Saved data entries
___
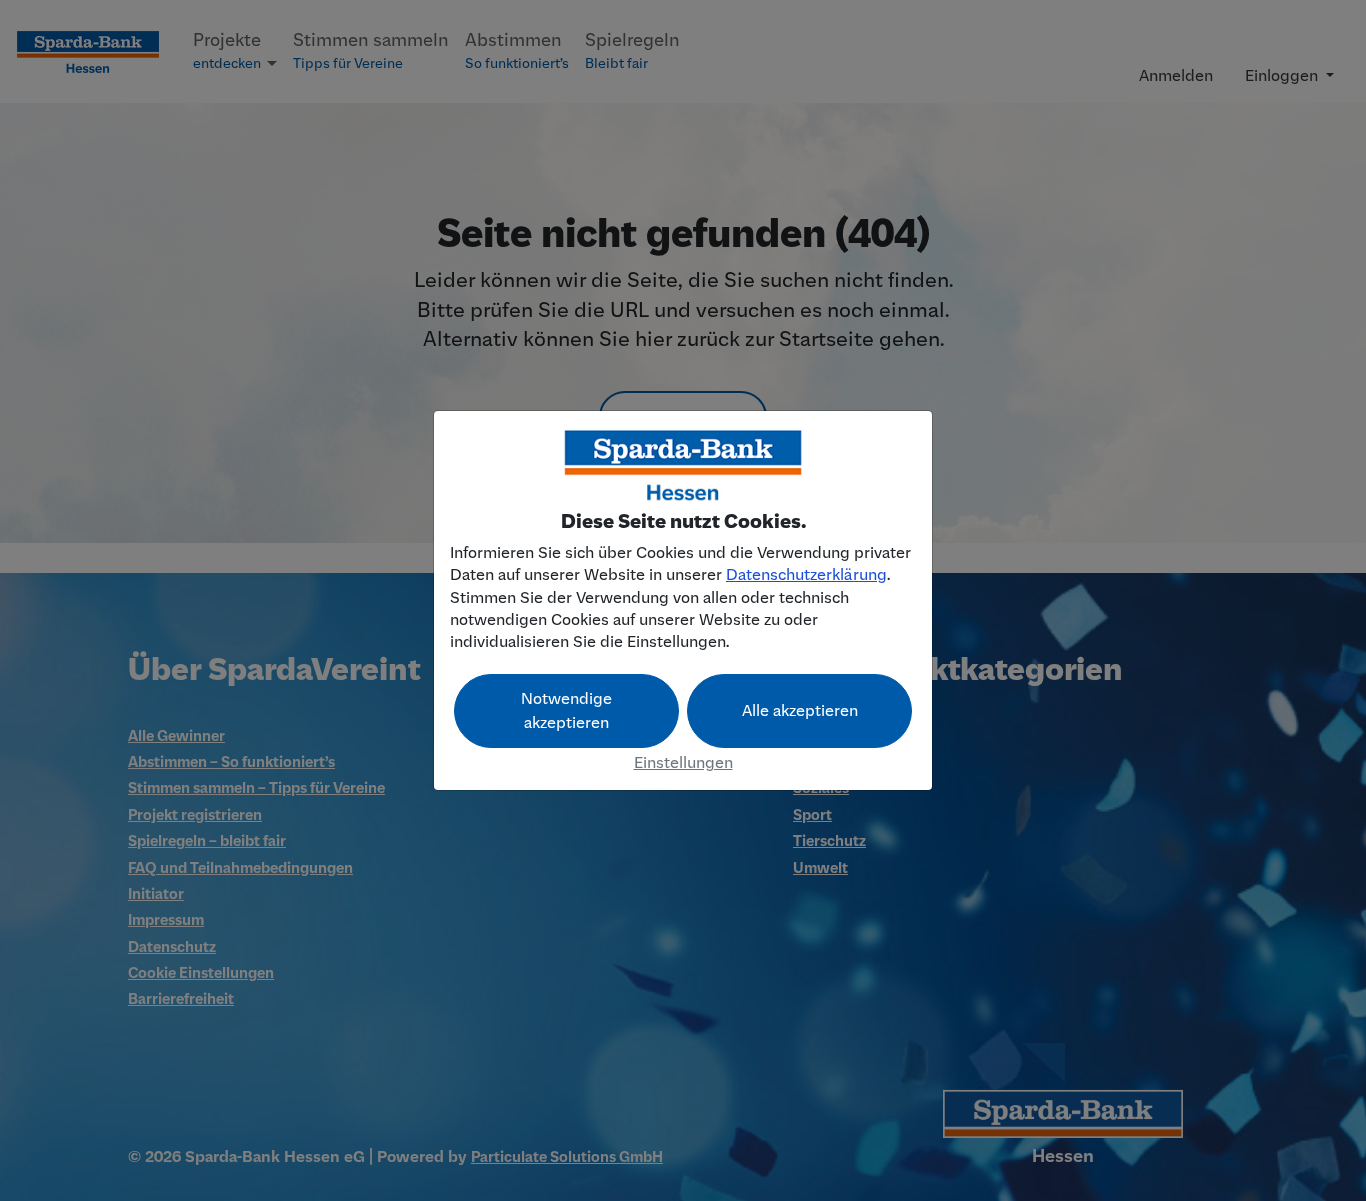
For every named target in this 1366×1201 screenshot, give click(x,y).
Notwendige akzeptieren (566, 711)
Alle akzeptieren (800, 711)
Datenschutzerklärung (806, 575)
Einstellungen (683, 763)
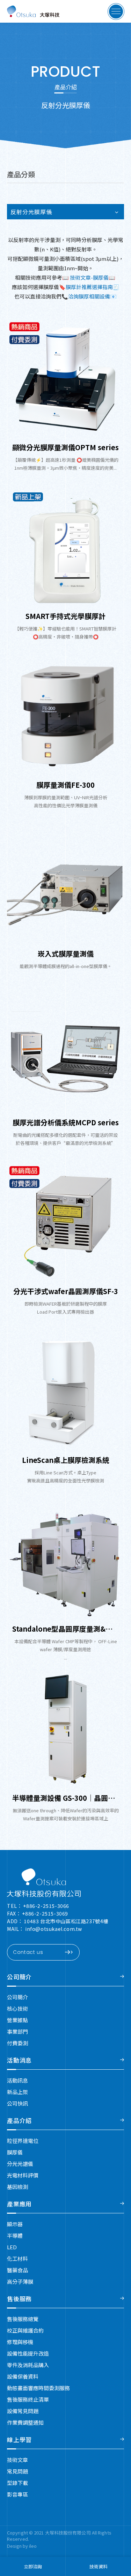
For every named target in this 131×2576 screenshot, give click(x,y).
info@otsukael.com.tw (53, 1928)
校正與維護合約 (25, 2330)
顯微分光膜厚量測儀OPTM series (65, 447)
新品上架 (17, 2091)
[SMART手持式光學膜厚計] (65, 547)
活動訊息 (17, 2080)
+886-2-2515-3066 (46, 1905)
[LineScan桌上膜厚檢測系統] (65, 1391)
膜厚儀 (15, 2152)
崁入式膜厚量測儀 (66, 954)
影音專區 (17, 2494)
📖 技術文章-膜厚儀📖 (89, 277)
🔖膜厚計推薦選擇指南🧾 (89, 286)
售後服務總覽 (22, 2318)
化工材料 (17, 2258)
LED (12, 2247)
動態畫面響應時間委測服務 (38, 2388)
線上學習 (19, 2439)
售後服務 (19, 2298)
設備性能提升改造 (28, 2353)
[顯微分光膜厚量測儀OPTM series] (65, 378)
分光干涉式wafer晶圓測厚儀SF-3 (65, 1291)
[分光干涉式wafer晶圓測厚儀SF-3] (65, 1222)
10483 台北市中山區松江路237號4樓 (66, 1921)
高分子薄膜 (20, 2281)
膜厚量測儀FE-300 (65, 785)
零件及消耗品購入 (28, 2365)
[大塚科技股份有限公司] (44, 1882)
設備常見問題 (22, 2411)
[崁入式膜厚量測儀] (65, 884)
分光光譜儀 (20, 2163)
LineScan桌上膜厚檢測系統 (65, 1460)
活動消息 (19, 2060)
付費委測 (17, 2043)
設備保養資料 (22, 2376)
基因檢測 (17, 2186)
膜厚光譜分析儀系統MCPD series (66, 1122)
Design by (18, 2546)
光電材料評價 (22, 2175)
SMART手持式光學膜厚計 (65, 616)
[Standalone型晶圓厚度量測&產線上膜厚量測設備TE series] (65, 1560)
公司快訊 (17, 2103)
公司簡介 (19, 1976)
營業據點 (17, 2020)
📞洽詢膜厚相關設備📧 (89, 296)
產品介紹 (19, 2120)
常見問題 (17, 2471)
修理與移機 (20, 2341)
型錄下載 (17, 2482)
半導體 (15, 2235)
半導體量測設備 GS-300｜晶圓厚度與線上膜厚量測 (65, 1798)
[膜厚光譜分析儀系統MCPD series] (65, 1053)
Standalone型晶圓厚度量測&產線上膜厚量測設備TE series (65, 1629)
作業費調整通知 (25, 2422)
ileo (33, 2546)
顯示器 (15, 2224)
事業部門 (17, 2031)
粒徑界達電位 (22, 2140)
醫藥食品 (17, 2270)
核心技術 (17, 2008)
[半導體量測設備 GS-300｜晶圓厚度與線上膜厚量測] (65, 1729)
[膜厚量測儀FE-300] (65, 716)
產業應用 (19, 2203)
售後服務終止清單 (28, 2399)
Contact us (28, 1952)
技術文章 (17, 2459)
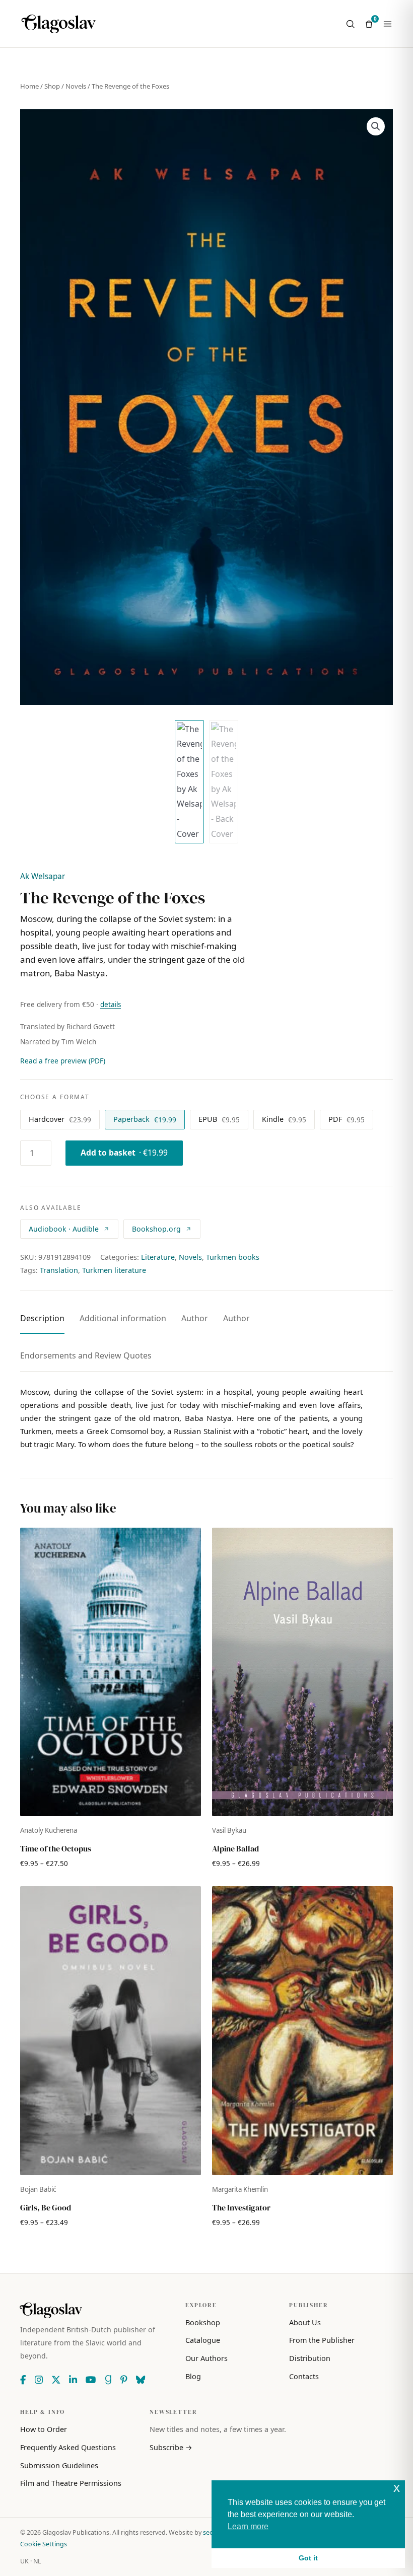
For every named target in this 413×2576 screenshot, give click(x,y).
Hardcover (60, 1119)
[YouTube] (91, 2379)
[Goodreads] (108, 2379)
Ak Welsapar (42, 876)
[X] (55, 2379)
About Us (305, 2322)
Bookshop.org (156, 1229)
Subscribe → (171, 2447)
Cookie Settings (43, 2544)
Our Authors (206, 2358)
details (110, 1004)
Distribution (309, 2358)
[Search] (350, 24)
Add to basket (124, 1152)
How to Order (43, 2429)
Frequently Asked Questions (68, 2447)
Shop (52, 86)
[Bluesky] (140, 2379)
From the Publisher (322, 2340)
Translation (59, 1270)
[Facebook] (23, 2379)
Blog (193, 2376)
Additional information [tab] (123, 1318)
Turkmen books (232, 1257)
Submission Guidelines (59, 2465)
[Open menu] (387, 24)
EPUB (219, 1119)
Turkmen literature (114, 1270)
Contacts (304, 2376)
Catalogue (202, 2340)
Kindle (284, 1119)
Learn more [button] (248, 2526)
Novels (75, 86)
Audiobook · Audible (64, 1229)
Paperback (144, 1119)
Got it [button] (308, 2558)
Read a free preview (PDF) (62, 1060)
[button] (376, 126)
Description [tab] (42, 1318)
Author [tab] (194, 1318)
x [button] (396, 2487)
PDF (346, 1119)
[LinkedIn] (73, 2379)
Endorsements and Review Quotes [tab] (86, 1355)
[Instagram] (39, 2379)
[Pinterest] (123, 2379)
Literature (158, 1257)
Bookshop (202, 2322)
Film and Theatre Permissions (70, 2483)
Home (29, 86)
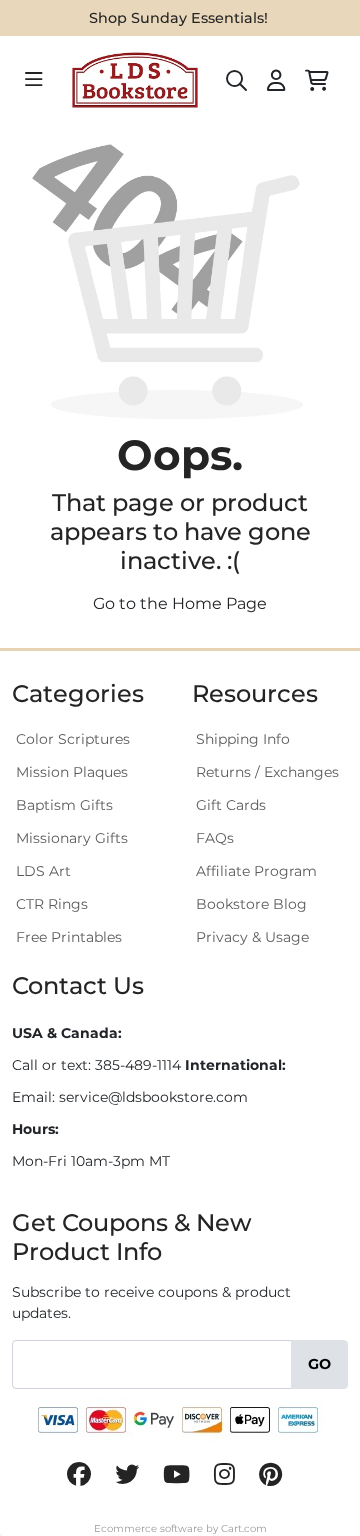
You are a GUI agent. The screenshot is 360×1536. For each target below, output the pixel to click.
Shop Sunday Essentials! (178, 18)
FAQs (215, 838)
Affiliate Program (256, 871)
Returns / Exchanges (267, 772)
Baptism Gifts (64, 805)
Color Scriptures (73, 739)
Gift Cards (231, 805)
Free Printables (69, 937)
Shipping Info (243, 739)
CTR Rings (52, 904)
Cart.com (244, 1528)
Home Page (219, 603)
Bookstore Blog (251, 904)
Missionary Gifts (72, 838)
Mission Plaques (72, 772)
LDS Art (43, 871)
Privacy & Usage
___
Going through the records above line by line, transcribe each one exactly and skip any pictures.

▶ **Completed task**:
For every named target in this 1366×1201 screenshot, give click(x,y).
Notwendige akzeptieren (566, 711)
Alle akzeptieren (800, 711)
Datenschutzerklärung (806, 575)
Einstellungen (683, 763)
For every named target in this 131×2576 screenshot, give click(x,y).
info@otsukael.com.tw (53, 1928)
校正與維護合約 (25, 2330)
顯微分光膜厚量測儀OPTM series (65, 447)
新品上架 (17, 2091)
[SMART手持式光學膜厚計] (65, 547)
活動訊息 (17, 2080)
+886-2-2515-3066 (46, 1905)
[LineScan桌上膜厚檢測系統] (65, 1391)
膜厚儀 (15, 2152)
崁入式膜厚量測儀 (66, 954)
影音專區 (17, 2494)
📖 技術文章-膜厚儀📖 (89, 277)
🔖膜厚計推薦選擇指南🧾 (89, 286)
售後服務總覽 (22, 2318)
化工材料 (17, 2258)
LED (12, 2247)
動態畫面響應時間委測服務 (38, 2388)
線上學習 (19, 2439)
售後服務 (19, 2298)
設備性能提升改造 (28, 2353)
[顯微分光膜厚量測儀OPTM series] (65, 378)
分光干涉式wafer晶圓測厚儀SF-3 (65, 1291)
[分光干涉式wafer晶圓測厚儀SF-3] (65, 1222)
10483 台北市中山區松江路237號4樓 (66, 1921)
高分子薄膜 (20, 2281)
膜厚量測儀FE-300 (65, 785)
零件及消耗品購入 (28, 2365)
[大塚科技股份有限公司] (44, 1882)
設備常見問題 (22, 2411)
[崁入式膜厚量測儀] (65, 884)
分光光譜儀 (20, 2163)
LineScan桌上膜厚檢測系統 (65, 1460)
活動消息 (19, 2060)
付費委測 (17, 2043)
設備保養資料 (22, 2376)
基因檢測 (17, 2186)
膜厚光譜分析儀系統MCPD series (66, 1122)
Design by (18, 2546)
光電材料評價 (22, 2175)
SMART手持式光學膜厚計 (65, 616)
[Standalone型晶圓厚度量測&產線上膜厚量測設備TE series] (65, 1560)
公司快訊 (17, 2103)
公司簡介 (19, 1976)
營業據點 (17, 2020)
📞洽詢膜厚相關設備📧 (89, 296)
產品介紹 (19, 2120)
常見問題 (17, 2471)
修理與移機 (20, 2341)
型錄下載 (17, 2482)
半導體 (15, 2235)
半導體量測設備 GS-300｜晶圓厚度與線上膜厚量測 (65, 1798)
[膜厚光譜分析儀系統MCPD series] (65, 1053)
Standalone型晶圓厚度量測&產線上膜厚量測設備TE series (65, 1629)
作業費調整通知 (25, 2422)
ileo (33, 2546)
顯示器 (15, 2224)
事業部門 (17, 2031)
粒徑界達電位 (22, 2140)
醫藥食品 (17, 2270)
核心技術 (17, 2008)
[半導體量測設備 GS-300｜晶圓厚度與線上膜厚量測] (65, 1729)
[膜厚量測儀FE-300] (65, 716)
產業應用 (19, 2203)
售後服務終止清單 (28, 2399)
Contact us (28, 1952)
技術文章 (17, 2459)
For every named target in this 413×2576 screenshot, give click(x,y).
Hardcover (60, 1119)
[YouTube] (91, 2379)
[Goodreads] (108, 2379)
Ak Welsapar (42, 876)
[X] (55, 2379)
About Us (305, 2322)
Bookshop.org (156, 1229)
Subscribe → (171, 2447)
Cookie Settings (43, 2544)
Our Authors (206, 2358)
details (110, 1004)
Distribution (309, 2358)
[Search] (350, 24)
Add to basket (124, 1152)
How to Order (43, 2429)
Frequently Asked Questions (68, 2447)
Shop (52, 86)
[Bluesky] (140, 2379)
From the Publisher (322, 2340)
Translation (59, 1270)
[Facebook] (23, 2379)
Blog (193, 2376)
Additional information [tab] (123, 1318)
Turkmen books (232, 1257)
Submission Guidelines (59, 2465)
[Open menu] (387, 24)
EPUB (219, 1119)
Turkmen literature (114, 1270)
Contacts (304, 2376)
Catalogue (202, 2340)
Kindle (284, 1119)
Learn more [button] (248, 2526)
Novels (75, 86)
Audiobook · Audible (64, 1229)
Paperback (144, 1119)
Got it [button] (308, 2558)
Read a free preview (PDF) (62, 1060)
[button] (376, 126)
Description [tab] (42, 1318)
Author [tab] (194, 1318)
x [button] (396, 2487)
PDF (346, 1119)
[LinkedIn] (73, 2379)
Endorsements and Review Quotes [tab] (86, 1355)
[Instagram] (39, 2379)
[Pinterest] (123, 2379)
Literature (158, 1257)
Bookshop (202, 2322)
Film and Theatre Permissions (70, 2483)
Home (29, 86)
You are a GUI agent. The screenshot is 360×1536. For each target below, output the pixel to click.
Shop Sunday Essentials! (178, 18)
FAQs (215, 838)
Affiliate Program (256, 871)
Returns / Exchanges (267, 772)
Baptism Gifts (64, 805)
Color Scriptures (73, 739)
Gift Cards (231, 805)
Free Printables (69, 937)
Shipping Info (243, 739)
CTR Rings (52, 904)
Cart.com (244, 1528)
Home Page (219, 603)
Bookstore Blog (251, 904)
Missionary Gifts (72, 838)
Mission Plaques (72, 772)
LDS Art (43, 871)
Privacy & Usage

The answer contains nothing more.